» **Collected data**

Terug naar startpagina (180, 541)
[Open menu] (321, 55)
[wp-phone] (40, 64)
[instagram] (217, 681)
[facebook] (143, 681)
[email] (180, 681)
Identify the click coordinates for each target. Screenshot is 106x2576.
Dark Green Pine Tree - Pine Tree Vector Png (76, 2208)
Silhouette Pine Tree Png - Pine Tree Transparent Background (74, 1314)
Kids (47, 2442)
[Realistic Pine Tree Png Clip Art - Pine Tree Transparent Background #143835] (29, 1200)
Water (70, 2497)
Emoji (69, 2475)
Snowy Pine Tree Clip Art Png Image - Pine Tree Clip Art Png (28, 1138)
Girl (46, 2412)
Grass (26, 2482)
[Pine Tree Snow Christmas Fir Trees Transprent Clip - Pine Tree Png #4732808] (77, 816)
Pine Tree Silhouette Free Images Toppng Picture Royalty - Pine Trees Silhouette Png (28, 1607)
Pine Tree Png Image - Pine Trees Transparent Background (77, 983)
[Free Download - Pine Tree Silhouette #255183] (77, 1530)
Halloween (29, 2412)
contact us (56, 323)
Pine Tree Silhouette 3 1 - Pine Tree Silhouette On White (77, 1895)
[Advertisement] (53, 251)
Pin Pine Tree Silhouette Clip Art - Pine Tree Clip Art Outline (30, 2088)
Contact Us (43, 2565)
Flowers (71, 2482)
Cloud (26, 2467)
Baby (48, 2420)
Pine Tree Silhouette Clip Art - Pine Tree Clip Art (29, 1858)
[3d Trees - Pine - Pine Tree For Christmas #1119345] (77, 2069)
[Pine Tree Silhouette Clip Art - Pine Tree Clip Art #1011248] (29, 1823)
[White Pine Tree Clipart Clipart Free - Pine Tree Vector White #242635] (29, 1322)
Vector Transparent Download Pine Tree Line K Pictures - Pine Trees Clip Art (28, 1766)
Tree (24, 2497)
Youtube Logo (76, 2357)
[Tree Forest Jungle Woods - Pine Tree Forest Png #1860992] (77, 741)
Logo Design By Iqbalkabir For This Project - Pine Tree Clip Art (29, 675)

» **WHAT IS REQUIRED**
Start with the first line of the data and print every line exactly. The line containing "Dark Green Pine" is the last one to include.

» **ANSWER SECTION**
Terug naar startpagina (180, 541)
[Open menu] (321, 55)
[wp-phone] (40, 64)
[instagram] (217, 681)
[facebook] (143, 681)
[email] (180, 681)
Identify the click coordinates for each target. Screenshot is 106x2576.
Dark Green Pine Tree - Pine Tree Vector Png (76, 2208)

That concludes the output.